→ **Written instruction 1**:
Answer these questions from the passage on TEI ground rules:
(a) How many elements does TEI Lite currently describe?
(b) Into how many modules are the TEI elements and attributes organized?
(c) Which module provides elements for caesurae, metrical systems, rhyme schemes, and enjambments?
→ **Written instruction 2**:
Continue the passage on TEI ground rules from its last sentence.

Module 0: Introduction

5. TEI: Ground Rules

5.1. Guidelines

The conclusions and the work of the TEI community are formulated as guidelines, rules, and recommendations rather than standards, because it is acknowledged that each scholar must have the freedom of expressing their own theory of text by encoding the features they think important in the text. A wide array of possible solutions to encoding matters is demonstrated in the TEI Guidelines which therefore should be considered a reference manual rather than a tutorial. Mastering the complete TEI encoding scheme implies a steep learning curve, but few projects require a complete knowledge of the TEI. Therefore, a manageable subset of the full TEI encoding scheme was published as TEI Lite, currently describing 145 elements. [15] Originally intended as an introduction and a didactic stepping stone to the full recommendations, TEI Lite has, since its publication in 1995, become one of the most popular TEI customizations and proves to meet the needs of 90% of the TEI community, 90% of the time.

5.2. TEI Modules

A significant part of the rules in the TEI Guidelines apply to the expression of descriptive and structural meta-information about the text. Yet, the TEI defines concepts to represent a much wider array of textual phenomena, amounting to a total of 503 elements and 210 attributes. These are organized into 21 modules, grouping related elements and attributes:
  1. The TEI Infrastructure
    Definition of common datatypes and modular class structures used to define the elements and attributes in the other modules.
  2. The TEI Header
    Definition of the elements that make up the header section of TEI documents. Its major parts provide elements to encode detailed metadata about bibliographic aspects of electronic texts, their relationship with the source materials from which they may have been derived, non-bibliographic details, and a complete revision history.
  3. Elements Available in All TEI Documents
    Definition of elements and attributes that may occur in any TEI text, of whatever genre. These elements cover textual phenomena like paragraphs, highlighting and quotation, editorial changes (marking of errors, regularisations, additions), data-like structures (names, addresses, dates, numbers, abbreviations), cross-reference mechanisms, lists, notes, graphical elements, bibliographic references, and passages of verse or drama.
  4. Default Text Structure
    Definition of elements and attributes that describe the structure of TEI texts, like front matter and title pages, text body, and back matter. These may contain further divisions, possibly introduced by headings, salutations, opening formulae, and/or concluded by closing formulae, closing salutations, trailing material and postscripts.
  5. Representation of Non-standard Characters and Glyphs
    ) Definition of specific provisions for representing characters for which no standardised representation (such as defined by the Unicode Consortium http://www,unicode.org/ ) exists.
  6. Verse
    Definition of specific elements and attributes for dedicated analysis of verse materials, such as caesurae, metrical systems, rhyme schemes, and enjambments.
  7. Performance Texts
    Definition of specific elements and attributes for dedicated analysis of drama materials. These include provisions for encoding specific phenomena in front and back matter, like details about performances, prologues, epilogues, the dramatic setting, and cast lists. Other drama-specific structures include speeches and stage directions. For multimedia performances, elements for the description of screen contents, camera angles, captions, and sound are provided.

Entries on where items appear
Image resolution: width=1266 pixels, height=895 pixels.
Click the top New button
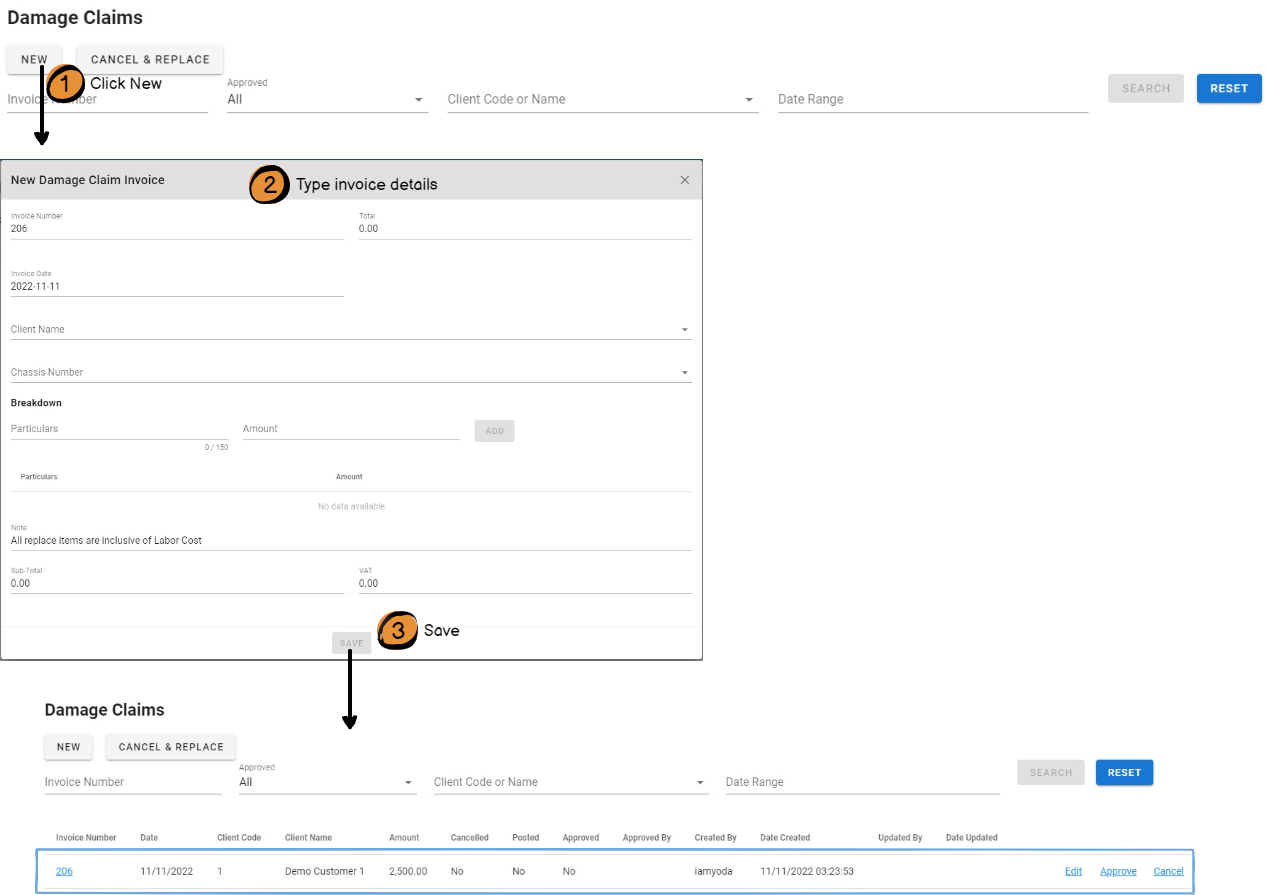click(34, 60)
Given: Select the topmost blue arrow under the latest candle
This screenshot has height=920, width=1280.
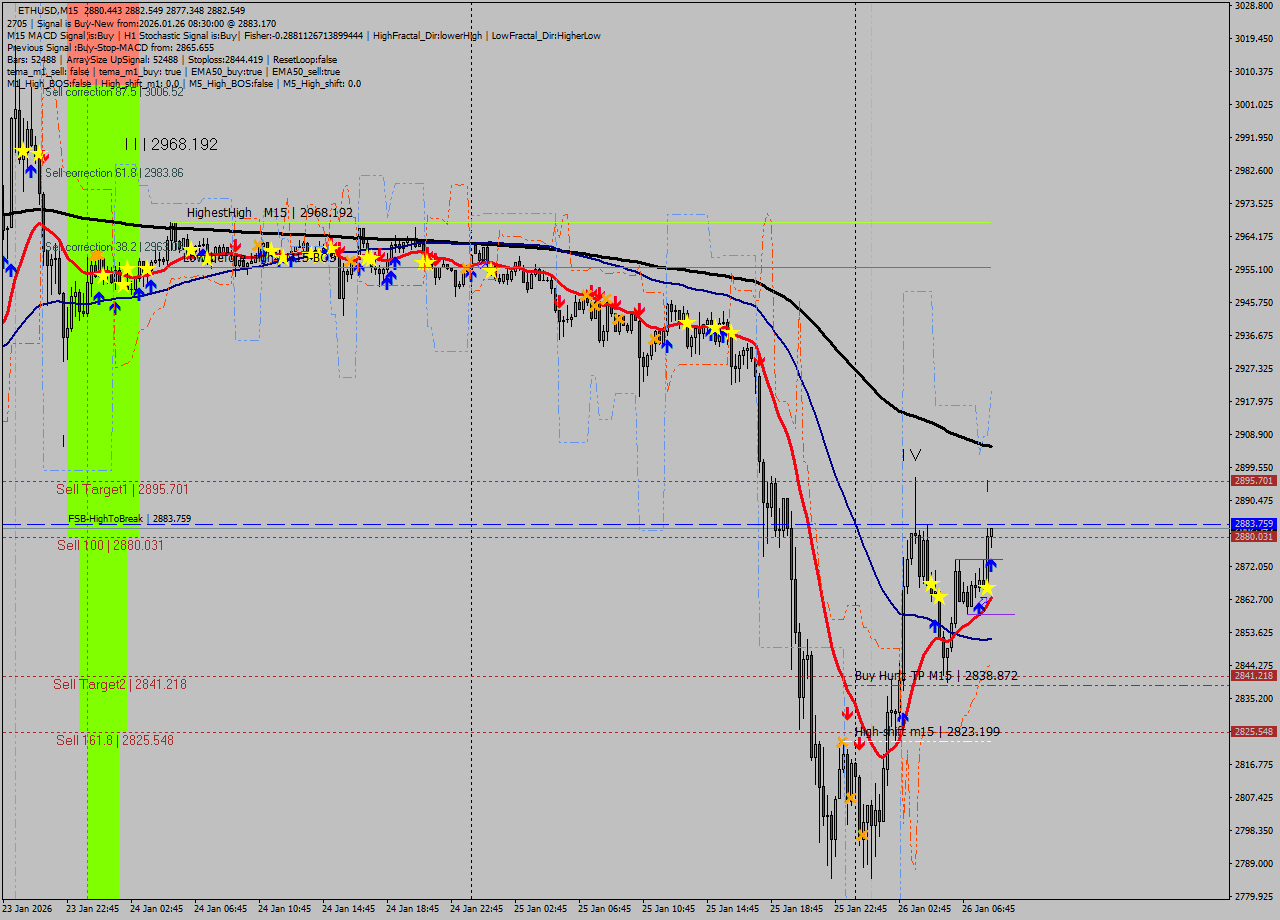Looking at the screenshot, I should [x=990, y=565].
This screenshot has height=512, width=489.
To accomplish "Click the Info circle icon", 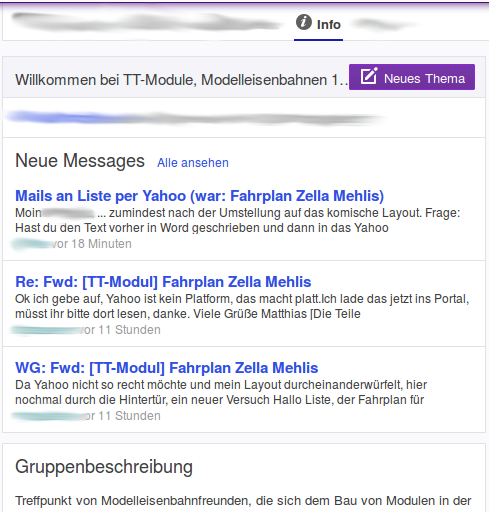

→ **Exercise result 1**:
(a) 145
(b) 21
(c) Verse

→ **Exercise result 2**:
  8. Transcriptions of Speech
    Definition of elements and attributes for (general purpose) transcription of different kinds of spoken material. These cover phenomena like utterances, pauses, non-lexical sounds, gestures, and shifts in vocal quality. Besides this, specific header elements for describing the vocal source of the transcription are provided.
  9. Dictionaries
    Definition of elements and attributes for representing dictionaries, with provisions for unstructured and structured dictionary entries (possibly grouped). Dictionary entries may be structured with a number of specific elements indicating homonyms, sense, word form, grammatical information, definitions, citations, usage, and etymology.
  10. Manuscript Description
    Definition of specific header and structural elements and attributes for the encoding of manuscript sources. Header elements include provisions for detailed documentation of a manuscript's or manuscript part's identification, heading information, contents, physical description, history, and additional information. Dedicated text elements cover phenomena like catchwords, dimensions, heraldry, watermarks, and so on.
  11. Representation of Primary Sources
    Definition of elements and attributes for detailed transcription of primary sources. Phenomena covered are facsimiles, more complex additions, deletions, substitutions and restorations, document hands, damage to the source material and illegibility of the text.
  12. Critical Apparatus
    Definition of elements and attributes for the representation of (different versions texts as) scholarly editions, listing all variation between the versions in a variant apparatus.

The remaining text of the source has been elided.